*** Information shown

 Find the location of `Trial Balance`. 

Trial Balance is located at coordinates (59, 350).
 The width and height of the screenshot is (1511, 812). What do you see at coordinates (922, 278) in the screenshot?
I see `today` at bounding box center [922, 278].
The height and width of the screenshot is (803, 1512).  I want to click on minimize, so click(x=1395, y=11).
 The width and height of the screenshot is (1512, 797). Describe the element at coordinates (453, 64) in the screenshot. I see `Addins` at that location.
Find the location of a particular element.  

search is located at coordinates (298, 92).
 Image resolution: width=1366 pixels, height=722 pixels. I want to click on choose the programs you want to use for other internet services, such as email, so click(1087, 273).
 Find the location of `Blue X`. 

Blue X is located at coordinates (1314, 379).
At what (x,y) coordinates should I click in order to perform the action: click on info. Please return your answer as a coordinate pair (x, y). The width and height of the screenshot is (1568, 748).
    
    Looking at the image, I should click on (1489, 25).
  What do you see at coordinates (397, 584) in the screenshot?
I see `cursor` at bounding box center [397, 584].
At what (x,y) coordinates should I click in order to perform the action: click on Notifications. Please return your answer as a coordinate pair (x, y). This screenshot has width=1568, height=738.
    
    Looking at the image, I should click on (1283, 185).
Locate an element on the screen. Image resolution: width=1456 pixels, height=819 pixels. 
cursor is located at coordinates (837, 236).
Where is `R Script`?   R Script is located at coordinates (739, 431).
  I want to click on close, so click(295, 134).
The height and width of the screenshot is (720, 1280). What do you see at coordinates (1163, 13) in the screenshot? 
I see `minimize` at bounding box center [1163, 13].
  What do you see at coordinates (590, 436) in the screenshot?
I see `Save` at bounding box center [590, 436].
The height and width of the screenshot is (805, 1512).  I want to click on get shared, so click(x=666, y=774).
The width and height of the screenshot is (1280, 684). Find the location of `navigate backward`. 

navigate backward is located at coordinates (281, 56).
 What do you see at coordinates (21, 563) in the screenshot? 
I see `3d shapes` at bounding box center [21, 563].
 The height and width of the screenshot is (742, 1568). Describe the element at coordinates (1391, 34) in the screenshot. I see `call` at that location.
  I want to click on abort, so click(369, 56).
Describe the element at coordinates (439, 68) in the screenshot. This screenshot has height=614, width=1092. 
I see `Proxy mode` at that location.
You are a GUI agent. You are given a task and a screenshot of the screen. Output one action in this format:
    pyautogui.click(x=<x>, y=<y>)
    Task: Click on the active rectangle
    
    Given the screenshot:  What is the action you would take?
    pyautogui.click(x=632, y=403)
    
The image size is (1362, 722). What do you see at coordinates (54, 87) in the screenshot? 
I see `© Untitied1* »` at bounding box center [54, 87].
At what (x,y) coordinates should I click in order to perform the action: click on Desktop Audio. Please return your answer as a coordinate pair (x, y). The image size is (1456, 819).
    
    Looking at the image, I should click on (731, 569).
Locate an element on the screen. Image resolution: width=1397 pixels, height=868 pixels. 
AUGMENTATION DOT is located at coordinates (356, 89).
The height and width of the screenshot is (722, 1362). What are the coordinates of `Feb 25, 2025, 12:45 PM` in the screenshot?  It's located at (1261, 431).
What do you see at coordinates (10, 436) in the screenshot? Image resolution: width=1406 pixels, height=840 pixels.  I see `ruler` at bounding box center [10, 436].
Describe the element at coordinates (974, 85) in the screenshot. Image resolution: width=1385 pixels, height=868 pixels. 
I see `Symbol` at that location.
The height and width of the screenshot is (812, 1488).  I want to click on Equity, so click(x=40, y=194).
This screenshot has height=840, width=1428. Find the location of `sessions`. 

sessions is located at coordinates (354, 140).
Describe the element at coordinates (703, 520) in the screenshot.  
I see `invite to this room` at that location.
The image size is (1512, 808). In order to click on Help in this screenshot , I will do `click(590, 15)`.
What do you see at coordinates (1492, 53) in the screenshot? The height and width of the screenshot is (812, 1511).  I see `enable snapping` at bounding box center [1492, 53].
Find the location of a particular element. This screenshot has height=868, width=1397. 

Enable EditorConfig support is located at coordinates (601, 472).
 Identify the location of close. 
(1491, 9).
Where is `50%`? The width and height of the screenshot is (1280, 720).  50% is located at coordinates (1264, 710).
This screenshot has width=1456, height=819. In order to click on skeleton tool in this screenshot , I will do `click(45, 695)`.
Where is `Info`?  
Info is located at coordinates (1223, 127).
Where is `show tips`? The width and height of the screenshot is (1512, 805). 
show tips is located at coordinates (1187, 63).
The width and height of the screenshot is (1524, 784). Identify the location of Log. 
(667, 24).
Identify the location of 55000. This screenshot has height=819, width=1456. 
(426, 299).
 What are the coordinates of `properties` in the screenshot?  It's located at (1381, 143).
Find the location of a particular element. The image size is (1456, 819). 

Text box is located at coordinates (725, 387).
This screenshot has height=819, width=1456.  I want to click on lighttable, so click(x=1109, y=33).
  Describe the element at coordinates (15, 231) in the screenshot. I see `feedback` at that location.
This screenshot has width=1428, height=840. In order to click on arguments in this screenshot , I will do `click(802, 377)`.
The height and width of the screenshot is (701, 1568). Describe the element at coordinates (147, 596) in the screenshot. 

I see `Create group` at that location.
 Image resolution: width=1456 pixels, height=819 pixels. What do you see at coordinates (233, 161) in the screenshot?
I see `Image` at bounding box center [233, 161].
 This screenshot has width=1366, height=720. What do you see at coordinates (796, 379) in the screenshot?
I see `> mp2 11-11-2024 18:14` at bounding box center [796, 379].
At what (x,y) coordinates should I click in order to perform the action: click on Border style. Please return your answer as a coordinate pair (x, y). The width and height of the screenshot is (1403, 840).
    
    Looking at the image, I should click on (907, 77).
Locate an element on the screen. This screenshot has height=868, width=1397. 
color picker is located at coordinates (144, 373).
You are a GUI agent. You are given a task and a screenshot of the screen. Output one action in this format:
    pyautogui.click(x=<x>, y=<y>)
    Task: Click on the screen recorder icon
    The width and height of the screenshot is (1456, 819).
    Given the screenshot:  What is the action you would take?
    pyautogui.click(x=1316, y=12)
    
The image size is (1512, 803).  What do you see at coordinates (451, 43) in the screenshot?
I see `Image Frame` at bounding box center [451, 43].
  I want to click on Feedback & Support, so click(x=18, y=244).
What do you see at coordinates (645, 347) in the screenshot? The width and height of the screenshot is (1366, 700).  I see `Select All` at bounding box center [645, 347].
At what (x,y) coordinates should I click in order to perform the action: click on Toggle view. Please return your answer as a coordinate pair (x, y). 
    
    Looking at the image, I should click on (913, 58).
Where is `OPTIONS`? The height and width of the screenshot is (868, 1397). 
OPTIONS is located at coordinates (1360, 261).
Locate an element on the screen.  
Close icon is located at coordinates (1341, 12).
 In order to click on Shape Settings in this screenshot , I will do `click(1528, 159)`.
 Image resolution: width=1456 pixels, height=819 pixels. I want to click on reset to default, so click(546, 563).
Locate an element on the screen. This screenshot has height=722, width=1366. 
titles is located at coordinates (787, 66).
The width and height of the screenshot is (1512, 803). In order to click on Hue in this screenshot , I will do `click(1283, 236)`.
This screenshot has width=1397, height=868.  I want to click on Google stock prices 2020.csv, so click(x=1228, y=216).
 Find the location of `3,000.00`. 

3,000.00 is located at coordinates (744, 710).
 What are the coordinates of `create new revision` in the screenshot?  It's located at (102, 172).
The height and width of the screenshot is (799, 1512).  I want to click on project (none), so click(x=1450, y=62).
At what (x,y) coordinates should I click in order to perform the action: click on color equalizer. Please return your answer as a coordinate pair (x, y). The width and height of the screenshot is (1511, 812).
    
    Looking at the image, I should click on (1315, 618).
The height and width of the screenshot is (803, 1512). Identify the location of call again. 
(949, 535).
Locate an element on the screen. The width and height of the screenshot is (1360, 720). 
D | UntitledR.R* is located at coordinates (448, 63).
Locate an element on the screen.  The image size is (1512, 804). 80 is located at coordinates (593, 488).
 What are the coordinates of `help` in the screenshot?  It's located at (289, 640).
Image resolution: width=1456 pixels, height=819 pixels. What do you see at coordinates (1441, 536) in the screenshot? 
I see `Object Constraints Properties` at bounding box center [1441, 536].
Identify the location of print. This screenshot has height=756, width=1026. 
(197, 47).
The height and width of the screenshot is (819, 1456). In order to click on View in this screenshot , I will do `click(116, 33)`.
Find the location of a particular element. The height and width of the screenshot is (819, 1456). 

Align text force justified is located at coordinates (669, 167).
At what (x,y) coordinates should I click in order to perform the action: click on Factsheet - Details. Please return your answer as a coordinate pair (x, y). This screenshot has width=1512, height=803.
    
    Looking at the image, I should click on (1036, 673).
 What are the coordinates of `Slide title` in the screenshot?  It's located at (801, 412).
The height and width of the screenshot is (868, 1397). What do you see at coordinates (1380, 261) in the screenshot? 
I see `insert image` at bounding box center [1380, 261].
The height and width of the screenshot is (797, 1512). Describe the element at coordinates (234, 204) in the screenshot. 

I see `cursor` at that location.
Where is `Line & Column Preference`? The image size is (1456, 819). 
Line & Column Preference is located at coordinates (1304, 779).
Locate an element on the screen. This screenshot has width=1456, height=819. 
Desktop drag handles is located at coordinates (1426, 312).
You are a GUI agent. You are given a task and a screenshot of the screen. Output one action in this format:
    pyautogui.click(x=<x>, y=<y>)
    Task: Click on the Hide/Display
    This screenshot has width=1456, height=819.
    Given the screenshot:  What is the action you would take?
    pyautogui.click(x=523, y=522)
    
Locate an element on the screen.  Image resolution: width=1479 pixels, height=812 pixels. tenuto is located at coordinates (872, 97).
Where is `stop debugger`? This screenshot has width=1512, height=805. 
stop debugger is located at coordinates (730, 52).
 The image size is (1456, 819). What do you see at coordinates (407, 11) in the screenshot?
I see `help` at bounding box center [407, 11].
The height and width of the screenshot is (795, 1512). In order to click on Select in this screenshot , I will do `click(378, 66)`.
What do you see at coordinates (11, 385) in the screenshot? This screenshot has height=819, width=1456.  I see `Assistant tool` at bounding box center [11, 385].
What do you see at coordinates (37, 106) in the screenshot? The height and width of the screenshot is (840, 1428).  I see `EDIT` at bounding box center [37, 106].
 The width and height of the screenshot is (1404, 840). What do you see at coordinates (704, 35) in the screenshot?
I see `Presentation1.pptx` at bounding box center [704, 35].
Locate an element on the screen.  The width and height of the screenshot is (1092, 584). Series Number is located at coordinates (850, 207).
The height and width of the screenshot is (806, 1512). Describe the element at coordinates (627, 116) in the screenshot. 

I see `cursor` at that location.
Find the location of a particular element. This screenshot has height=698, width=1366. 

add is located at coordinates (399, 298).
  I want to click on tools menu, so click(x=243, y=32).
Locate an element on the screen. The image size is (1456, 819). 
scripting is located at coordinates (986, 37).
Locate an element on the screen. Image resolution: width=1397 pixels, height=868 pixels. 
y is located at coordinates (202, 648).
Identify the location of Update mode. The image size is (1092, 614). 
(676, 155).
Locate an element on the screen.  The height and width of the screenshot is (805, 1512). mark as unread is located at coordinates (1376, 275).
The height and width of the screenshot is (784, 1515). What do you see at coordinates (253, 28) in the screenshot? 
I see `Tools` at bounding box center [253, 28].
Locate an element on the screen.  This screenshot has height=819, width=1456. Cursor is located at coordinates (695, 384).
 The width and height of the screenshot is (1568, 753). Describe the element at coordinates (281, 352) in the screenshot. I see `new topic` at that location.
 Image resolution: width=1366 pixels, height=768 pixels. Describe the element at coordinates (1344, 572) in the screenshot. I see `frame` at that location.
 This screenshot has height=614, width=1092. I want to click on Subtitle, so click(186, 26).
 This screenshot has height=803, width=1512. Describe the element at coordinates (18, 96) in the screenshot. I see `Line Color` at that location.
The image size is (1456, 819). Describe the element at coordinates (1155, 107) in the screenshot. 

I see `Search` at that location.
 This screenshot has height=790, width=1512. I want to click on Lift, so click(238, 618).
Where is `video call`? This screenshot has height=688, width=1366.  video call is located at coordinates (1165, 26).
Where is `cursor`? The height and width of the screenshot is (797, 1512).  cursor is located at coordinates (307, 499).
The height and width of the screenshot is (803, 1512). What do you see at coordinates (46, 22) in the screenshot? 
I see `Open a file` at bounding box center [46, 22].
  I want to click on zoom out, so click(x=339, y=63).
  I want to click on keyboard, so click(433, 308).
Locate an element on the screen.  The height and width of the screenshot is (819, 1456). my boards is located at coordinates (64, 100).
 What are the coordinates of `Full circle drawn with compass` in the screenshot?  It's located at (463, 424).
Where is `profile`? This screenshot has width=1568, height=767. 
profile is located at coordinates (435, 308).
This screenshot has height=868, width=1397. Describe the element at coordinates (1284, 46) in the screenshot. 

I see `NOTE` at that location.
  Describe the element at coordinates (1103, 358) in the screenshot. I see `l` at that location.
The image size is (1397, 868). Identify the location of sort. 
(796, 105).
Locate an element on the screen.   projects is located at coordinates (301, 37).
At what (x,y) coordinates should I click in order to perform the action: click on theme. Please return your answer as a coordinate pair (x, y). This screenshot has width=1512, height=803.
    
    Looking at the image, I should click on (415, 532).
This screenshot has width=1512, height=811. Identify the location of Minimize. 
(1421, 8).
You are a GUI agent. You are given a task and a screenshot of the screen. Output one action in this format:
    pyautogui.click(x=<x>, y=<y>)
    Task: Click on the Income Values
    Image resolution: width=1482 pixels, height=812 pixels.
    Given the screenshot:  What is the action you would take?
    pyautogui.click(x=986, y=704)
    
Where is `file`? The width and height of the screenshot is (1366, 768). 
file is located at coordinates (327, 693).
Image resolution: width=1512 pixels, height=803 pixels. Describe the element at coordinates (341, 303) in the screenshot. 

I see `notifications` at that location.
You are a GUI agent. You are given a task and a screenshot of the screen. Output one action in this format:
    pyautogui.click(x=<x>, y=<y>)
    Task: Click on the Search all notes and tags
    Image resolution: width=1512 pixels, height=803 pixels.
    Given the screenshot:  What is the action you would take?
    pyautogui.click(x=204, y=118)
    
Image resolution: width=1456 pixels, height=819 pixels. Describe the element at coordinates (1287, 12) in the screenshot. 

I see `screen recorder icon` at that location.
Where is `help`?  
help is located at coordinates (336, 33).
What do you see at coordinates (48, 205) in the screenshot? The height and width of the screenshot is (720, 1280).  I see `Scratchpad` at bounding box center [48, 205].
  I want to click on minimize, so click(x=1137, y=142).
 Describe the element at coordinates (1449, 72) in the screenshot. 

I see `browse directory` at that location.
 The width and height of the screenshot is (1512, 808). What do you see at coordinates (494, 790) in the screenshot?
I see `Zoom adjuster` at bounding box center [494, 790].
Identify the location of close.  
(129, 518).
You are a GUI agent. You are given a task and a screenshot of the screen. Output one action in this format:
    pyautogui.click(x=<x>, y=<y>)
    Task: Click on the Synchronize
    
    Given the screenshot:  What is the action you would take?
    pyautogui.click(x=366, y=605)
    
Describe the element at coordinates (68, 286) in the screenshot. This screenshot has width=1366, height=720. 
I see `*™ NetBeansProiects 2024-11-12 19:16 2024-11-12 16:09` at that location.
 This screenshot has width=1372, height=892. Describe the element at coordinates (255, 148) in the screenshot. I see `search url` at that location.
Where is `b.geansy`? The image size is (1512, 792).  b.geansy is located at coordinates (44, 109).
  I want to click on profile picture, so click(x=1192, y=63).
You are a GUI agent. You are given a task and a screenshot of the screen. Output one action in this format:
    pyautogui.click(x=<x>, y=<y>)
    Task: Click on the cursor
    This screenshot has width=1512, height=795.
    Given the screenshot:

******

**What to do:**
Print the lines of the listing exactly as they appear, starting at the line that contains "What do you see at coordinates (48, 205)" and ending after the line that contains "(129, 518).".

**Completed exercise:**
What do you see at coordinates (48, 205) in the screenshot? The height and width of the screenshot is (720, 1280).  I see `Scratchpad` at bounding box center [48, 205].
  I want to click on minimize, so click(x=1137, y=142).
 Describe the element at coordinates (1449, 72) in the screenshot. 

I see `browse directory` at that location.
 The width and height of the screenshot is (1512, 808). What do you see at coordinates (494, 790) in the screenshot?
I see `Zoom adjuster` at bounding box center [494, 790].
Identify the location of close.  
(129, 518).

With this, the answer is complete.